Testo di partenza
------------------------------------------------
2. Nelle more dell’approvazione del
regolamento regionale si applicano i requisiti previsti dalla presente legge,
dal decreto del Ministro per la
solidarietà sociale 21 maggio 2001, n. 308 e, in quanto compatibili, dalla l.r.
49/1981, dal regolamento regionale 9 maggio 1983, n. 1 e dal regolamento regionale 1/1993.
Art.30
(Comunicazione
avvio attività)
1. I servizi di
cui all’articolo 26, comma 1, a eccezione di quelli previsti dalla lettera a), sono automaticamente autorizzati con la
comunicazione di avvio dell’attività da parte del titolare in conformità delle
modalità stabilite dalla presente legge.
Art. 31
(Permanenza dei
requisiti di autorizzazione)
1. La permanenza
dei requisiti per l’esercizio delle attività autorizzate ai sensi della
presente legge è garantita dai titolari delle strutture e dei servizi
socio-assistenziali a mezzo certificazione di qualità rilasciata da organismi di
controllo iscritti in apposito albo regionale.
------------------------------------------------
Esercizio proposto
Estrai parola per parola dal testo sulla legge regionale il passo che va da "2. Nelle more" a "dalla presente legge.".
------------------------------------------------
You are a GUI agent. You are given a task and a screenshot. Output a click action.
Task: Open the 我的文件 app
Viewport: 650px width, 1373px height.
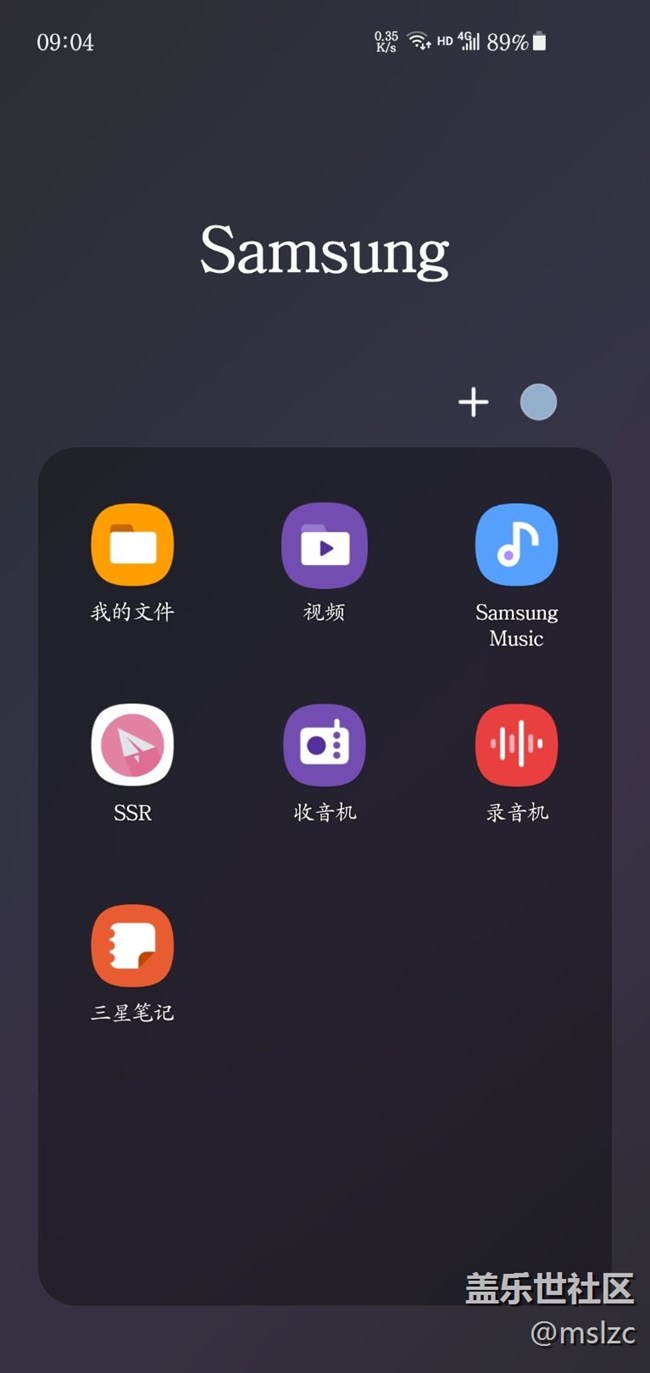[132, 545]
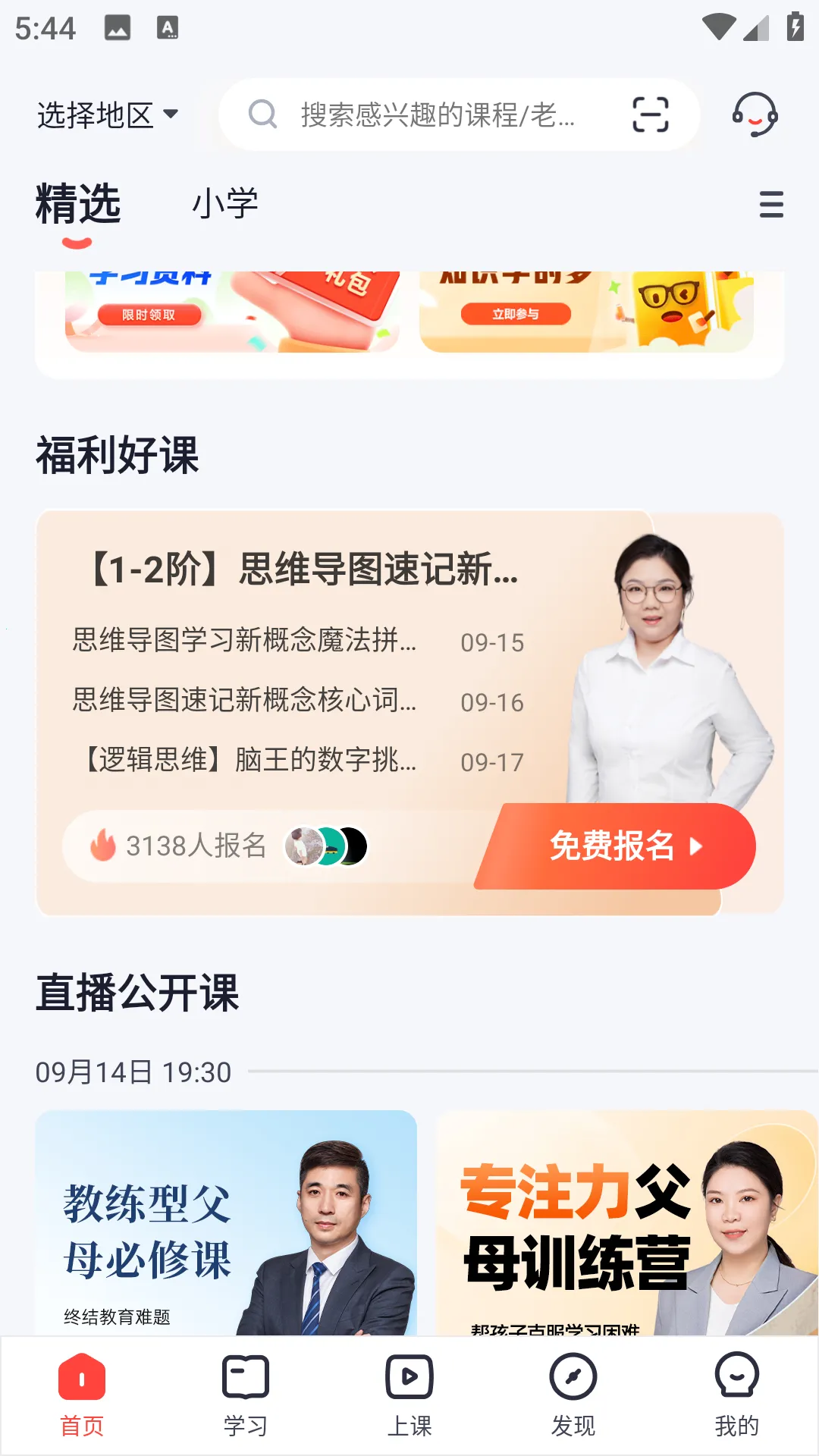Open the 选择地区 region dropdown
819x1456 pixels.
[107, 114]
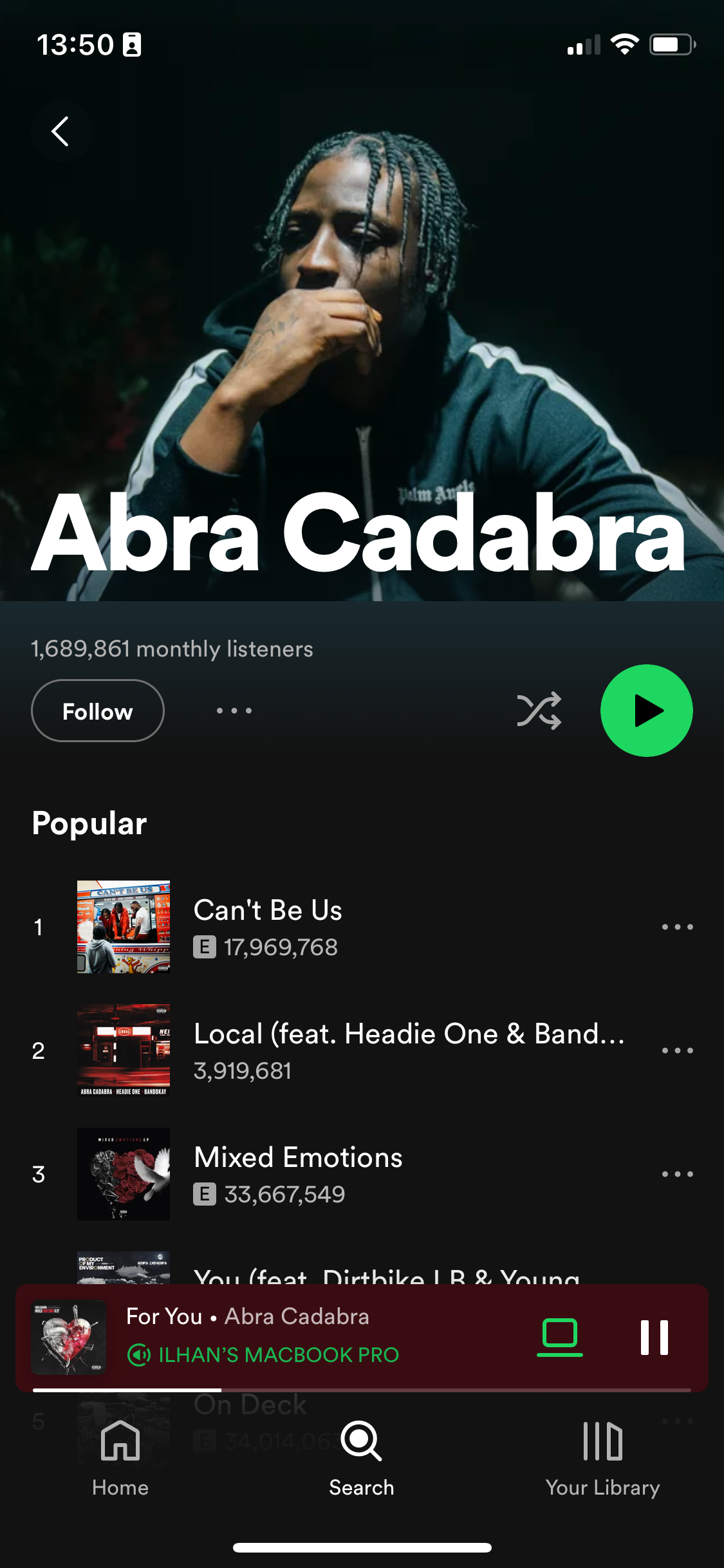Open more options for Mixed Emotions
The height and width of the screenshot is (1568, 724).
(677, 1174)
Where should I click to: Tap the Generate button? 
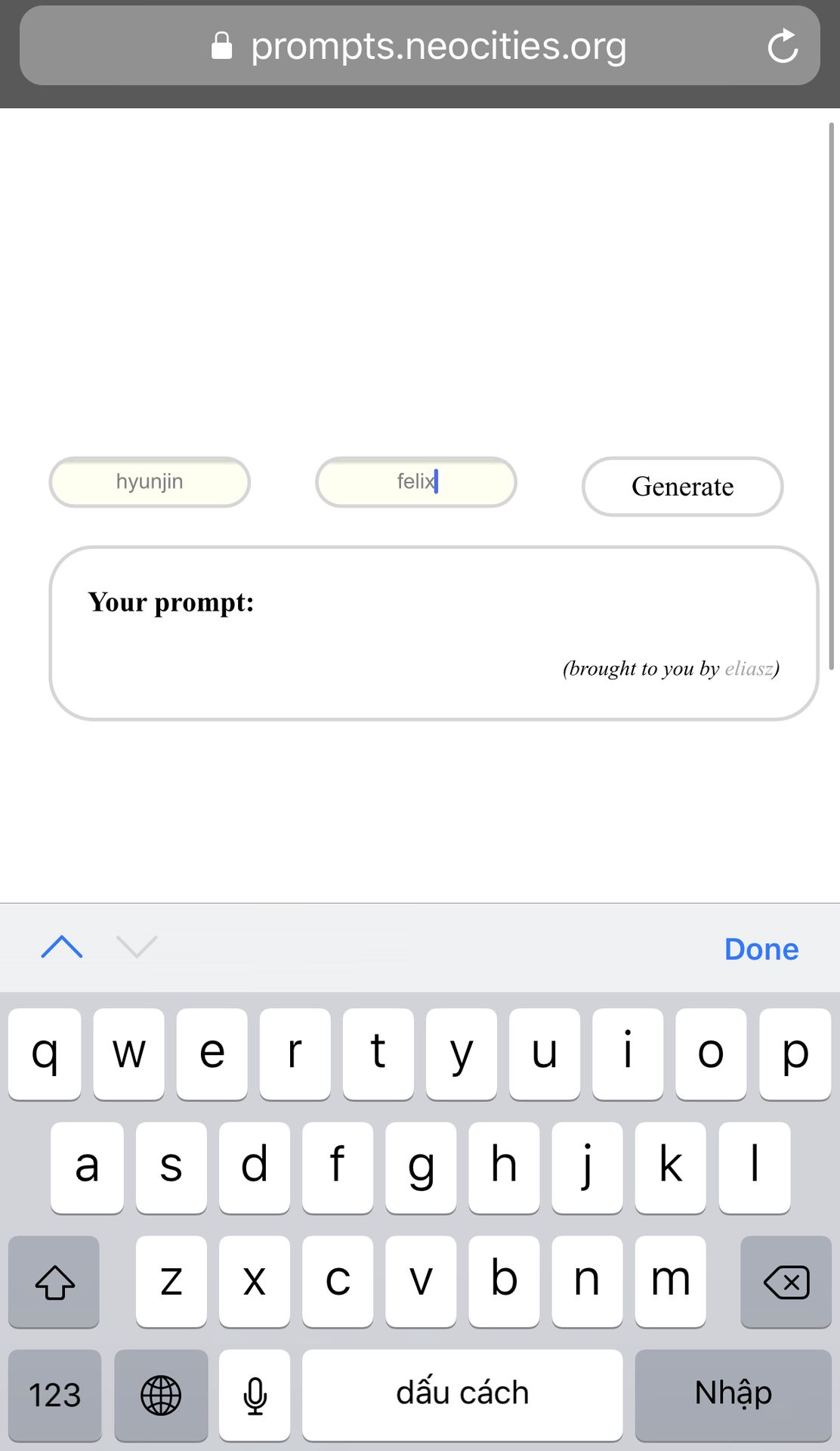point(682,487)
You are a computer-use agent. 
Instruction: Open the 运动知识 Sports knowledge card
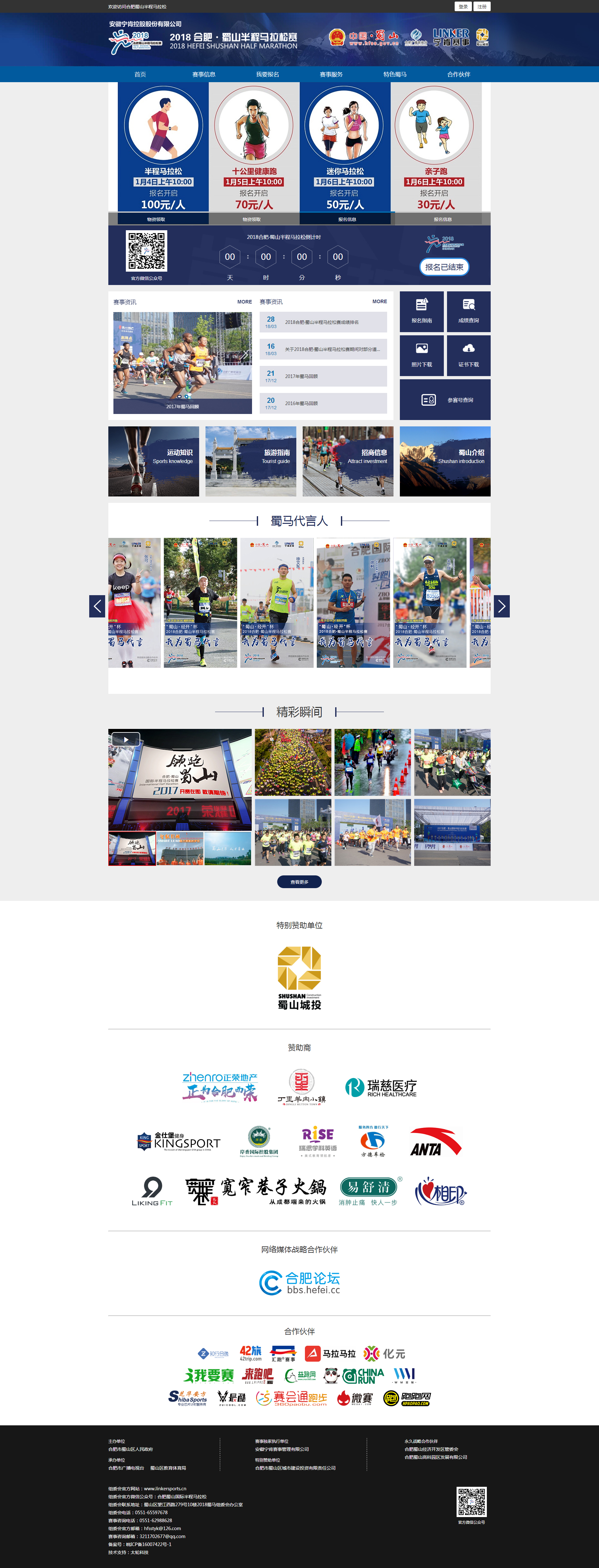(x=153, y=461)

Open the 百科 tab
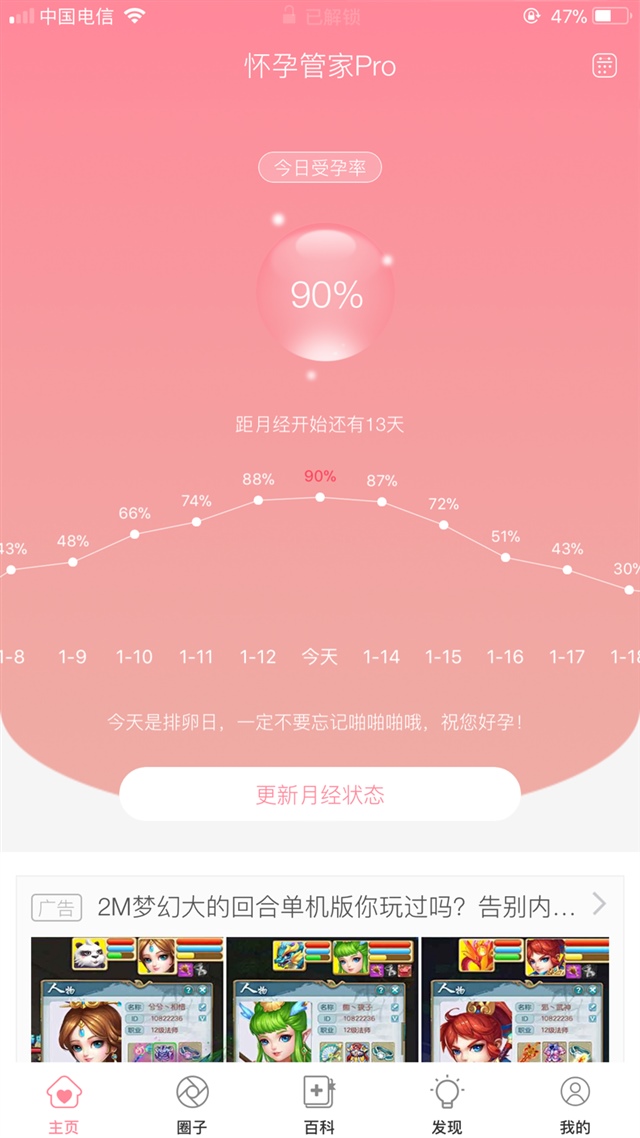[319, 1102]
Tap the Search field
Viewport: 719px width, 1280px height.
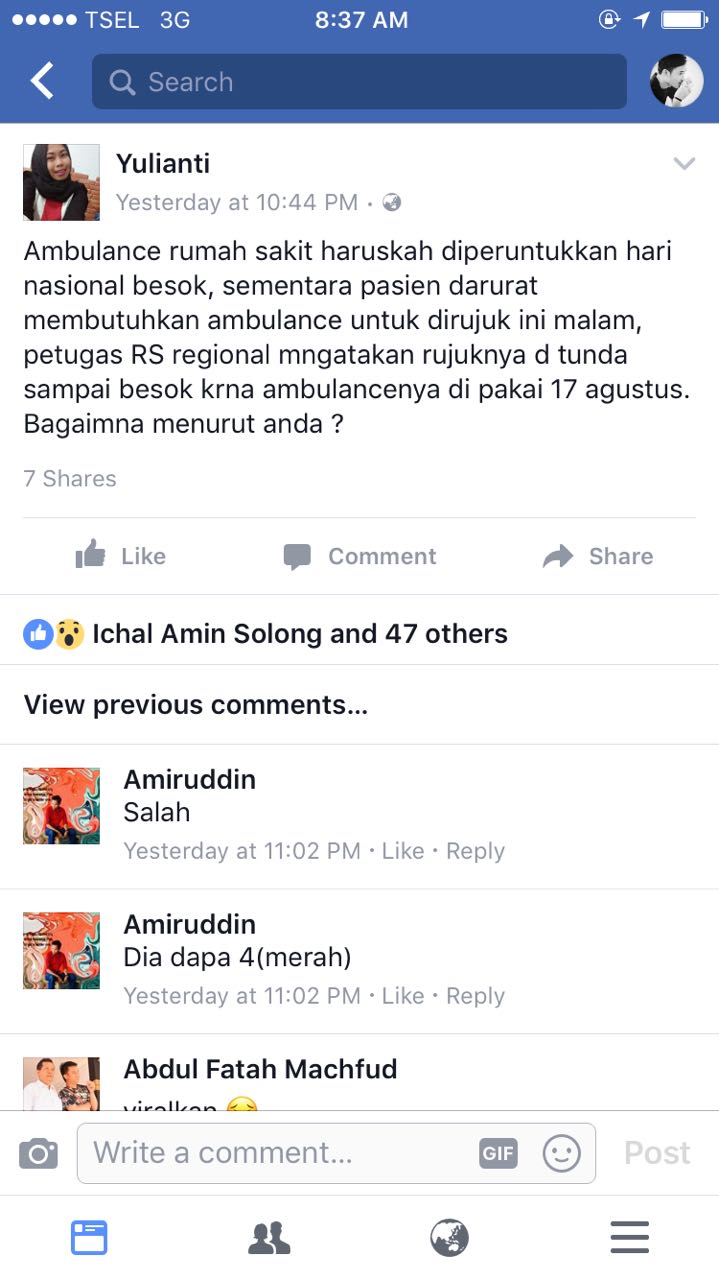click(358, 82)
------------------------------------------------
Soluzione scritta
2. Nelle more dell’approvazione del
regolamento regionale si applicano i requisiti previsti dalla presente legge,
dal decreto del Ministro per la
solidarietà sociale 21 maggio 2001, n. 308 e, in quanto compatibili, dalla l.r.
49/1981, dal regolamento regionale 9 maggio 1983, n. 1 e dal regolamento regionale 1/1993.
Art.30
(Comunicazione
avvio attività)
1. I servizi di
cui all’articolo 26, comma 1, a eccezione di quelli previsti dalla lettera a), sono automaticamente autorizzati con la
comunicazione di avvio dell’attività da parte del titolare in conformità delle
modalità stabilite dalla presente legge.